Retrieve data from active Fast/Unload request into string
$FunsStr retrieves data from an active Fast/Unload request into a string.
The $FunsStr function accepts three arguments and returns a string result.
%string = $FunsStr(req_num, start, len)
|%string||A string variable set to the contents of the current Fast/Unload record for the request, or to a null if there is some error.|
|req_num||The request identifier returned by $FunLoad for the request from which data is to be retrieved. This is a required argument.|
|start||The column number in the current Fast/Unload record from which data is to be retrieved.|
|len||The maximum number of bytes of data to be retrieved from the current Fast/Unload record.|
If Fast/Unload has not unloaded any records yet, $FunsStr will wait for the first record. Each invocation of $FunsStr (with the same request number) operates on the same record, so a record longer than 255 bytes long can be split into multiple strings. To adjust the Fast/Unload record pointer to the next record, $FunSkip or $FunImg must be used. If there are no more records left from Fast/Unload, $FunsStr will return a null. In this case, $FunSkip or $FunImg should be called to obtain the Fast/Unload return code and clean up after the request.

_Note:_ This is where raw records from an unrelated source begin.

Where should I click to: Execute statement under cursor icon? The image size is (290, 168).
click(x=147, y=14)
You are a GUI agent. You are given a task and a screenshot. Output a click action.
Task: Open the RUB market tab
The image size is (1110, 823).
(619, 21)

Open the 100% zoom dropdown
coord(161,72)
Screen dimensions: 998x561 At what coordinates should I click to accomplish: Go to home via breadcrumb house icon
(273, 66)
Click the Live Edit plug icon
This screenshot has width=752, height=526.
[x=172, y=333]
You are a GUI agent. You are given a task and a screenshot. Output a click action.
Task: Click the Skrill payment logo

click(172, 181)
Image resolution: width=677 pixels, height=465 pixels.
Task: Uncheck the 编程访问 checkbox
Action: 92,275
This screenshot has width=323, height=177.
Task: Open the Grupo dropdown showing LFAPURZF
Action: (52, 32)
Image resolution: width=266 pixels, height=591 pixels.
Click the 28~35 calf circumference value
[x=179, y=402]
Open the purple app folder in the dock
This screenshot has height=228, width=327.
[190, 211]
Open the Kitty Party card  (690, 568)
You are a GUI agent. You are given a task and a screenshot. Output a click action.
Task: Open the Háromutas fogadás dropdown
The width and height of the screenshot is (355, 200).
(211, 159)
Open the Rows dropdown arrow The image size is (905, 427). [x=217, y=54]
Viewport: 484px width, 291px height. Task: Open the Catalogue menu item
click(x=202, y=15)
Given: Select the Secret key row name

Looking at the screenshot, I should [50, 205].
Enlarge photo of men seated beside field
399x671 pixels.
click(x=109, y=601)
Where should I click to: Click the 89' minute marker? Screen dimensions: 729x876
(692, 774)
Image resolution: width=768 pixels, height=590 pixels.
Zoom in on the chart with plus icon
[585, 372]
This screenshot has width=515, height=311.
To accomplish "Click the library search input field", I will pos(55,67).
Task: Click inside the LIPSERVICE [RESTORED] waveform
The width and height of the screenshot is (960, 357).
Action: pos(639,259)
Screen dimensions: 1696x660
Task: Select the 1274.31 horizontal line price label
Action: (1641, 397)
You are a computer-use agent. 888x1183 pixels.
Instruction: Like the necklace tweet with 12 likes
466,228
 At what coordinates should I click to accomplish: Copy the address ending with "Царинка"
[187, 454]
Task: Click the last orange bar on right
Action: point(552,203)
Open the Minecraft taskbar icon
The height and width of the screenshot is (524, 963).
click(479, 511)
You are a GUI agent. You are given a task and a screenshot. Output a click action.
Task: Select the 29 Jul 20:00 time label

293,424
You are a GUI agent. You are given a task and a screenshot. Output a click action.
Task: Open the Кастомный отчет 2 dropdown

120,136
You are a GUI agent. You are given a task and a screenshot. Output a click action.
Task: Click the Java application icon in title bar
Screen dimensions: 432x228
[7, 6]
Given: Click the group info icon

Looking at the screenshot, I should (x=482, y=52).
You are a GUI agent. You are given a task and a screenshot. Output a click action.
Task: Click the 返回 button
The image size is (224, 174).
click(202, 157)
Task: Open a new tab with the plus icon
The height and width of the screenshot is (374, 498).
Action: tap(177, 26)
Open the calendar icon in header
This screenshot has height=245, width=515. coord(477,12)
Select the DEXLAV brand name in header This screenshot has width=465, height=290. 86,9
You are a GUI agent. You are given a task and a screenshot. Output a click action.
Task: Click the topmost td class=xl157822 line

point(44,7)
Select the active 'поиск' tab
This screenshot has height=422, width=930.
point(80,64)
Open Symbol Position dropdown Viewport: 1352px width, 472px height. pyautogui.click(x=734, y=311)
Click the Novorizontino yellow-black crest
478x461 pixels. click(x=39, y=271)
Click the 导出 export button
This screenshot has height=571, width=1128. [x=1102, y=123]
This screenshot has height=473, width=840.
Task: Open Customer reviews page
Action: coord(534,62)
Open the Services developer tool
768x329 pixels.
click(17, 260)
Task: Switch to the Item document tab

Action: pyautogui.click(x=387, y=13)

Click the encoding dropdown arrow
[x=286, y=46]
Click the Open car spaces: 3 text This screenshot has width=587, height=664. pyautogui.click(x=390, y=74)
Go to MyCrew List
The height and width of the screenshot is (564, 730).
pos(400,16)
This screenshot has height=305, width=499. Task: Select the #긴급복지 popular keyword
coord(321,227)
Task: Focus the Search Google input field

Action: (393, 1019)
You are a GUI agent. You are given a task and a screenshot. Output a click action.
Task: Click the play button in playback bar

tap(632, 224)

$FunsStr calls can be mixed with $FunSkip and $FunImg calls for the same request. In addition, multiple unloads can be performed simultaneously, and $FunsStr calls for the different requests can be mixed in freely.
In the following example, the first 20 bytes of each unloaded record is assigned to %var1, the second 20 bytes to %var2, and this data is processed with subroutine
%req = $FunLoad('DATA', , , '*') If %req Le 0 Then Stop End If %rc = 1 Repeat While %rc > 0 %var1 = $FunsStr(%req, 1, 20) %var2 = $FunsStr(%req, 21, 20) If %var1 Eq '' Then Call Process( %var1, %var2) End If %rc = $FunSkip End Repeat
If any record is shorter than 40 bytes in the preceding example, %var1 and %var2 are truncated as appropriate. If a record were only 20 bytes long, %var1 would be 20 bytes and %var2 would be null. If a record were 60 bytes long, both %var1 and %var2 would be 20 bytes long. If a record were 10 bytes long, %var1 would be 10 bytes long and %var2 would be null.
Note that after the last record is processed, $FunsStr always returns a null. At that point, $FunSkip should still be called once to obtain the Fast/Unload return code and clean up after the request.